Galbas reminded listeners that Catholic teaching requires attempts to repair harm done to another person’s reputation.

He called the Church a place where truth must have primacy and where the pursuit of gain or empty glory has no place.

“Truth is the foundation of freedom,” he said.

Earlier in the day, a wreath was laid at Popiełuszko’s grave by officials during a military honor guard.

Popiełuszko, born in 1947, became a spiritual leader for Solidarity, the independent trade union that challenged communist rule.

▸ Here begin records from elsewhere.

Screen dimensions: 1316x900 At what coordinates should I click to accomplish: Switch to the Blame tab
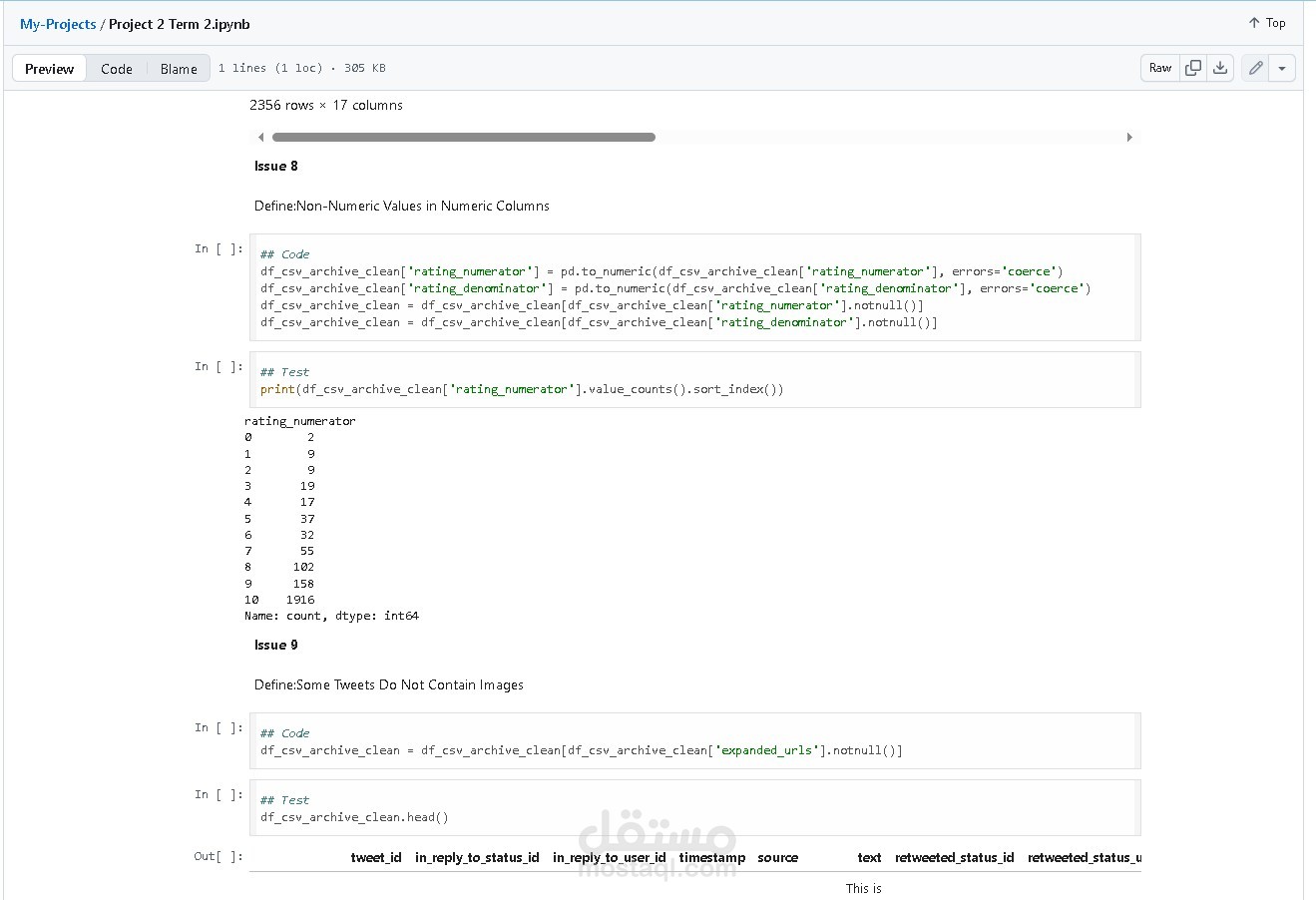click(179, 69)
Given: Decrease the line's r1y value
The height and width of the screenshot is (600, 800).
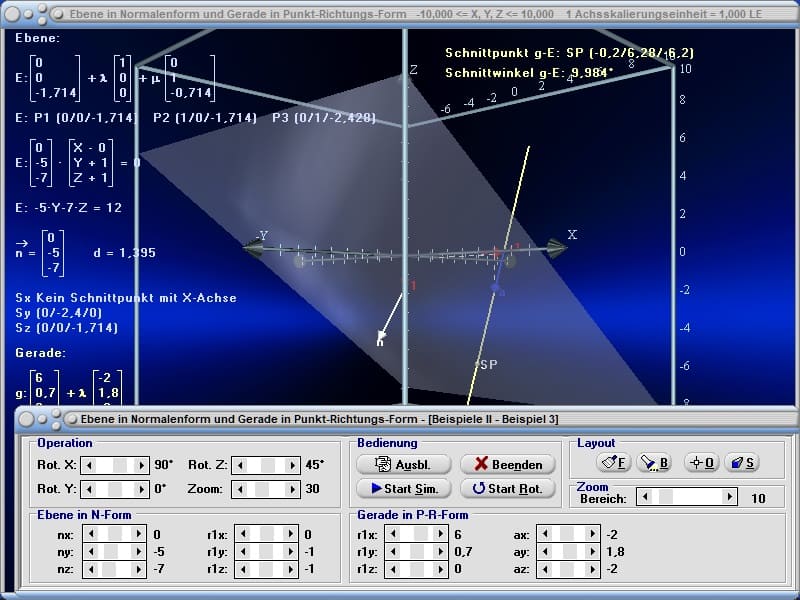Looking at the screenshot, I should click(392, 552).
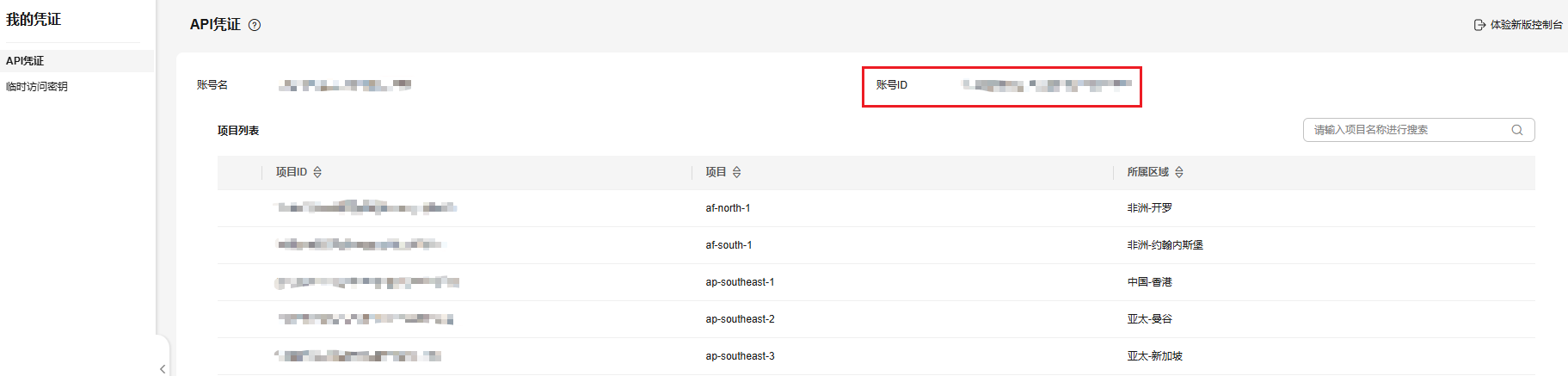Screen dimensions: 1568x376
Task: Open 临时访问密钥 in the left menu
Action: tap(36, 87)
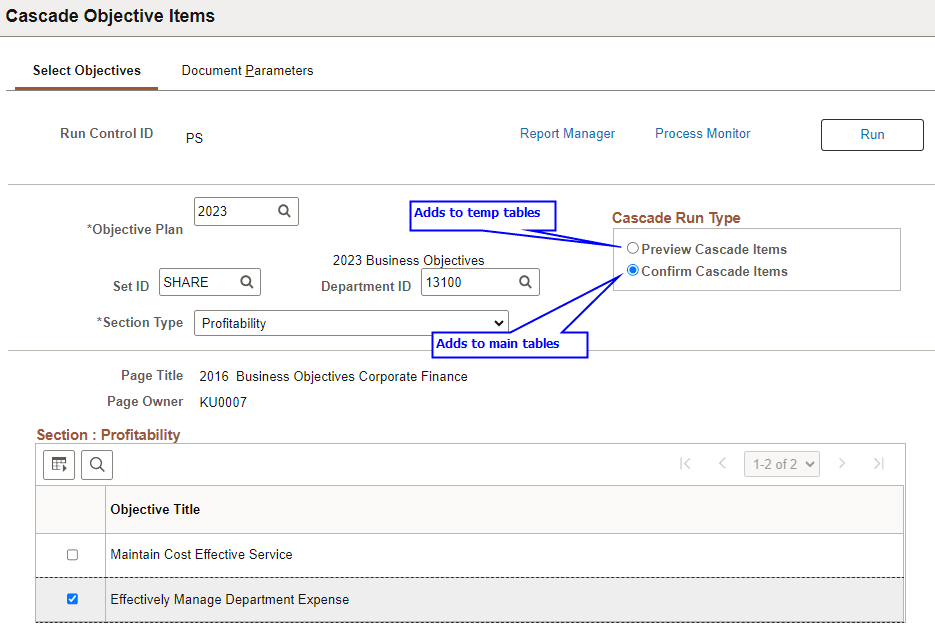This screenshot has height=632, width=935.
Task: Jump to the last page of grid results
Action: (x=879, y=463)
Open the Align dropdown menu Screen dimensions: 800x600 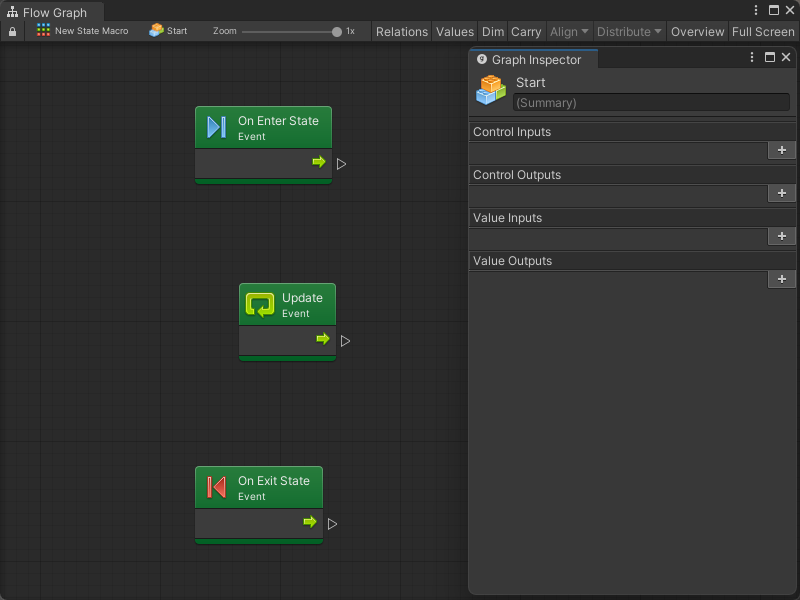coord(569,31)
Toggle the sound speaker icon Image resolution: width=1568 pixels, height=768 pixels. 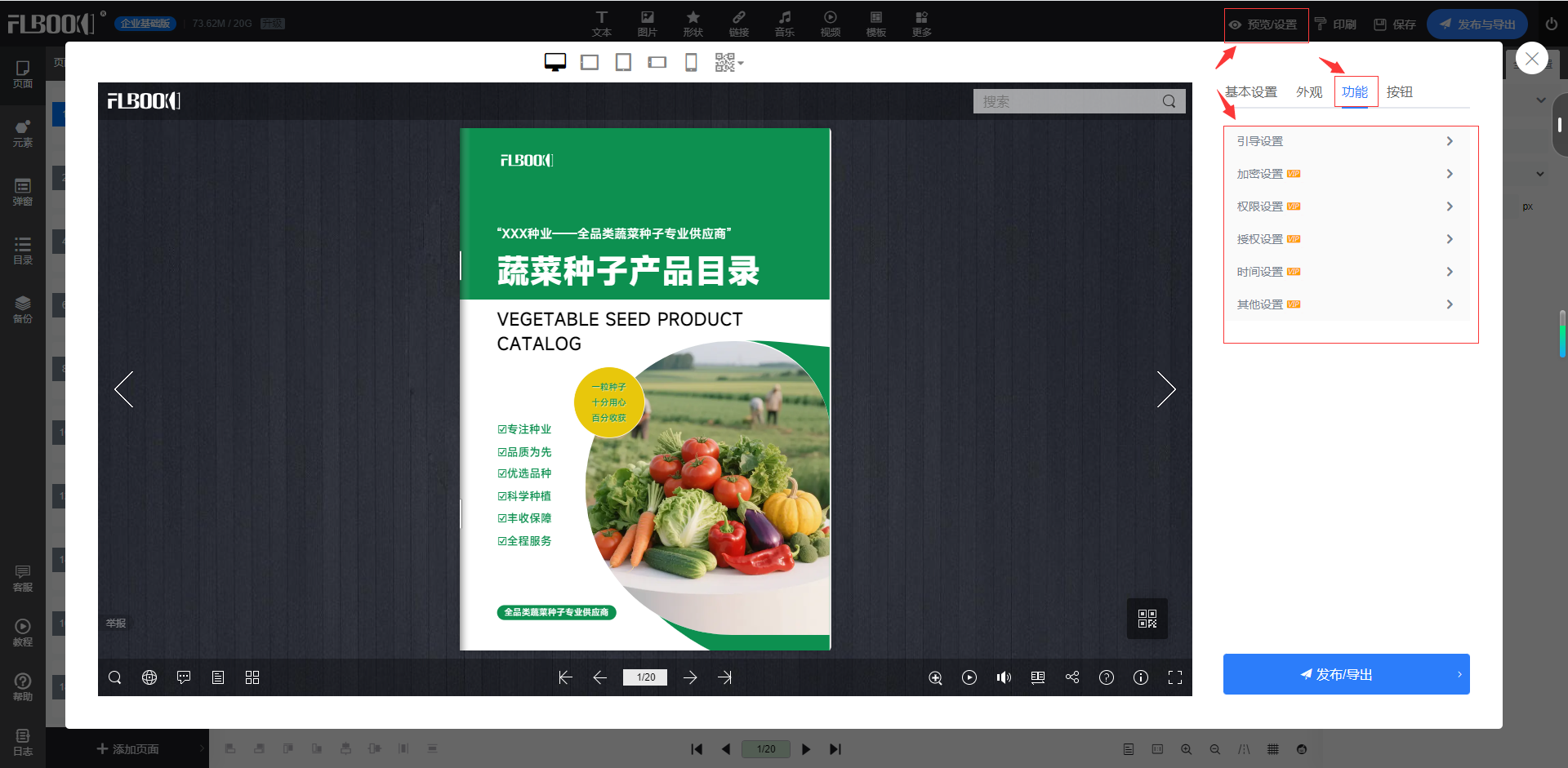click(1004, 677)
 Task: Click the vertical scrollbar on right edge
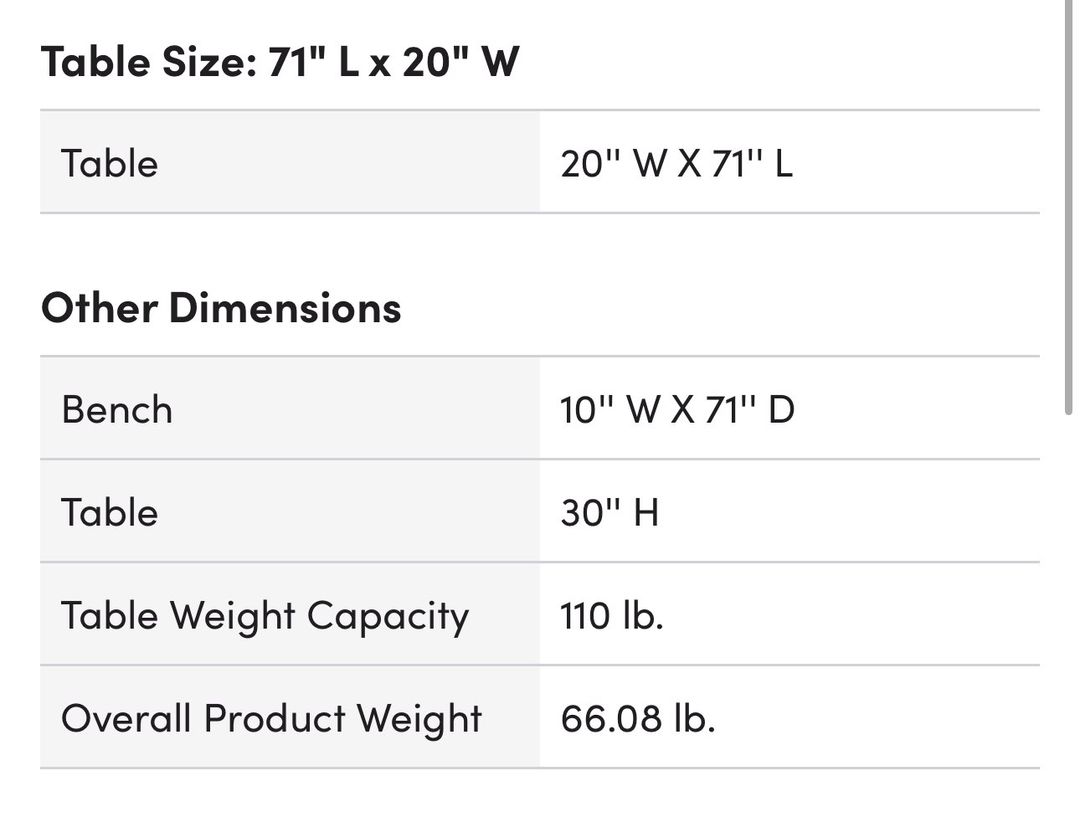(x=1068, y=207)
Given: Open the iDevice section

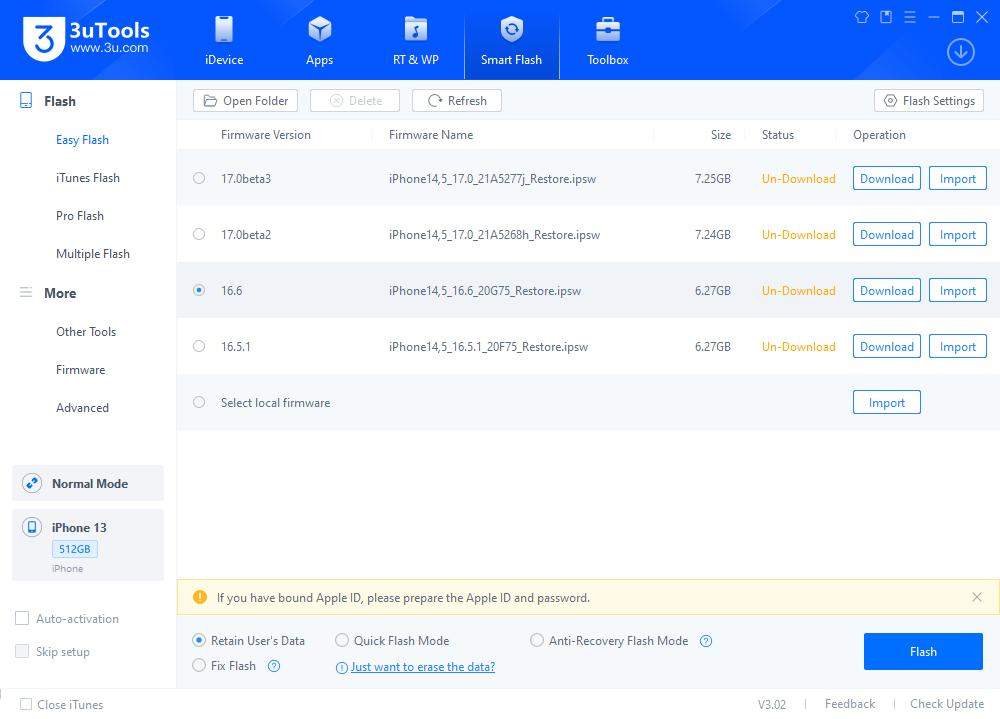Looking at the screenshot, I should 224,40.
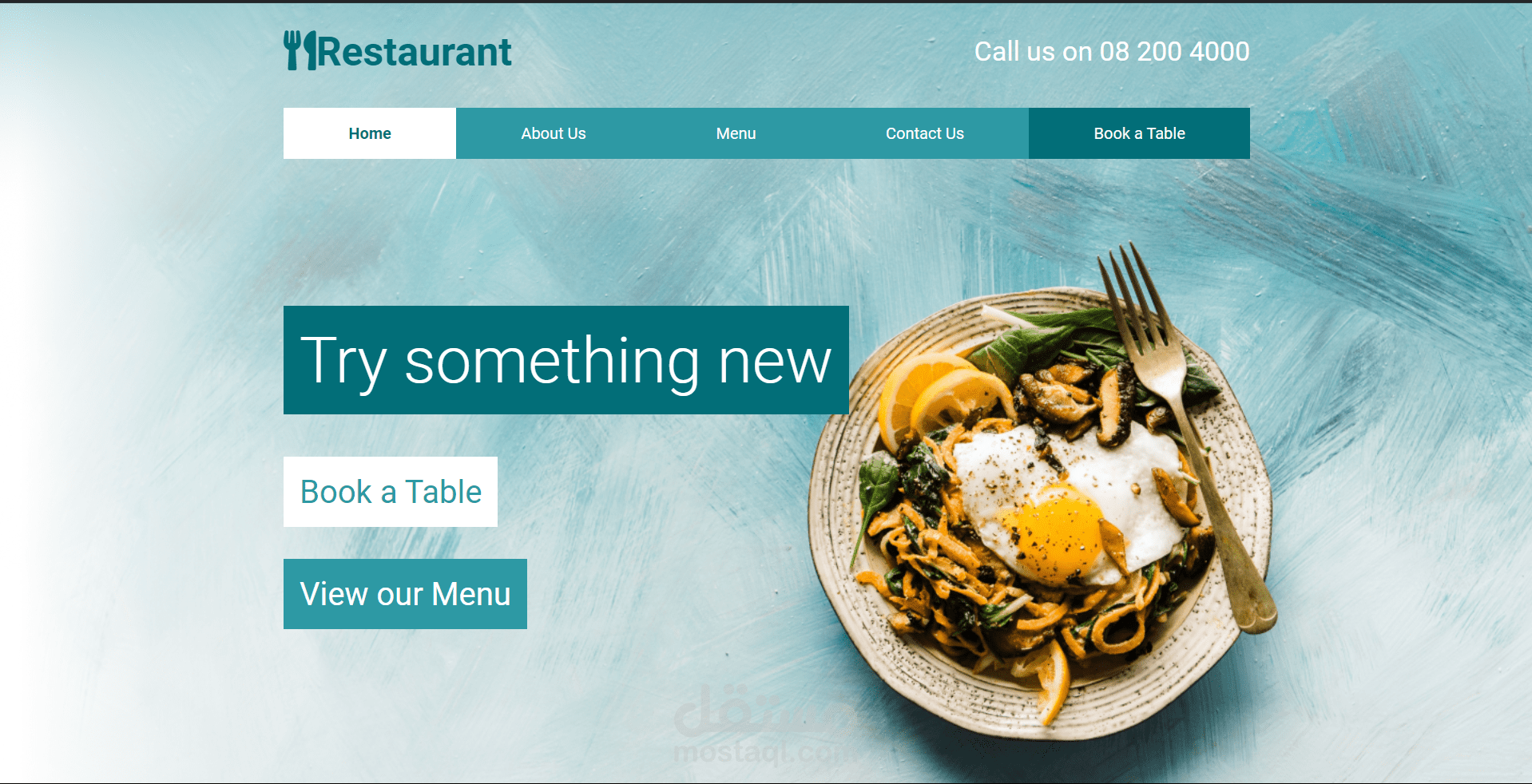Click the white Book a Table button
The height and width of the screenshot is (784, 1532).
pyautogui.click(x=391, y=492)
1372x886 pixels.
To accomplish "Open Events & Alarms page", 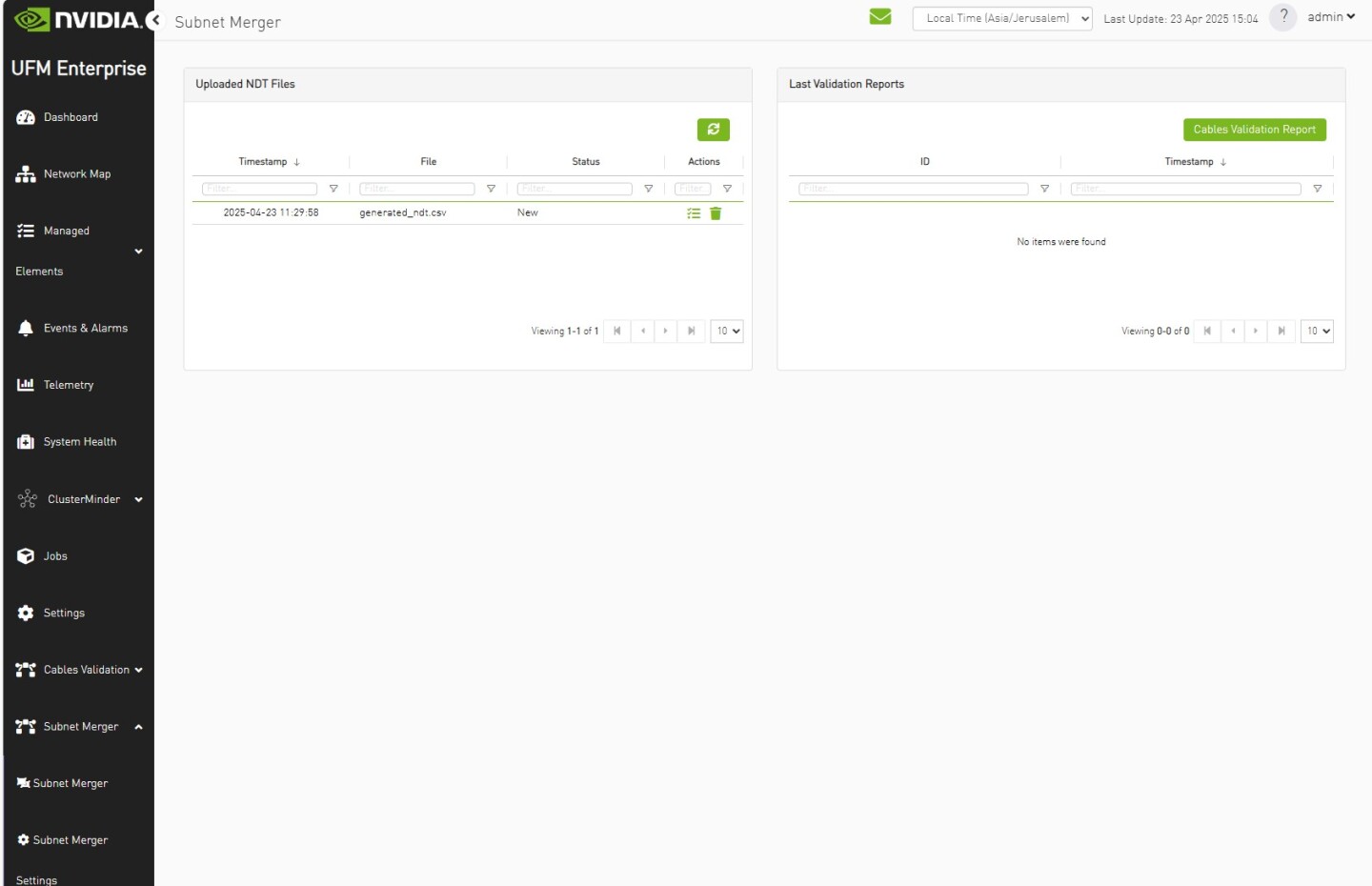I will pos(85,328).
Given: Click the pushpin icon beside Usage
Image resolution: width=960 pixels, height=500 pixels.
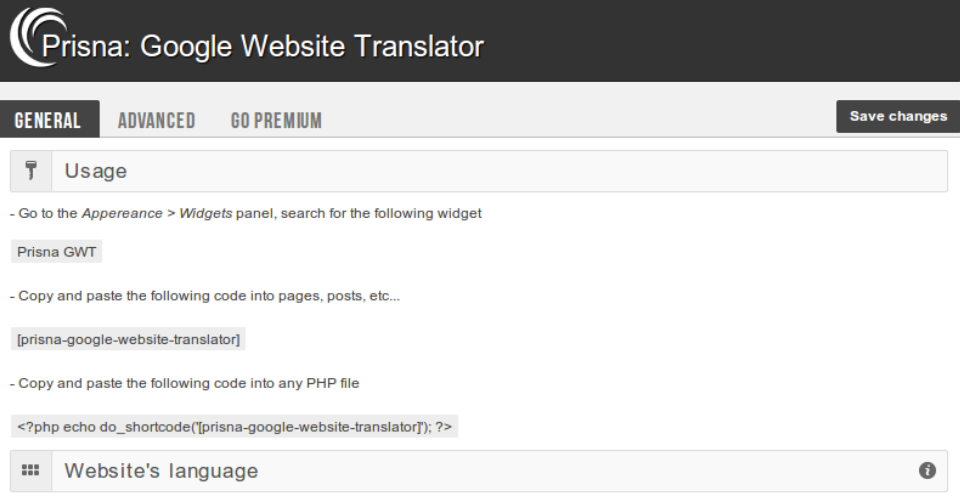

Beginning in 1982 he celebrated monthly “Masses for the Homeland,” which drew large crowds and became a symbol of peaceful resistance.

He was abducted in October 1984 by officers of the communist security service and murdered.

His body was found dumped in a water reservoir in central Poland.

Ks. Jerzy Popiełuszko odprawia mszę św. w pierwszą rocznicę strajku w Hucie Warszawa, sierpień 1981Jerzy Popiełuszko, pictured in August 1981. Photo: IPN

Popiełuszko was beatified in 2010, and his canonization cause opened in 2014 in Créteil, France.

Officials have said that Popiełuszko was a key figure in modern Polish history and that his death was a defining moment on his country’s road to freedom from communist oppression.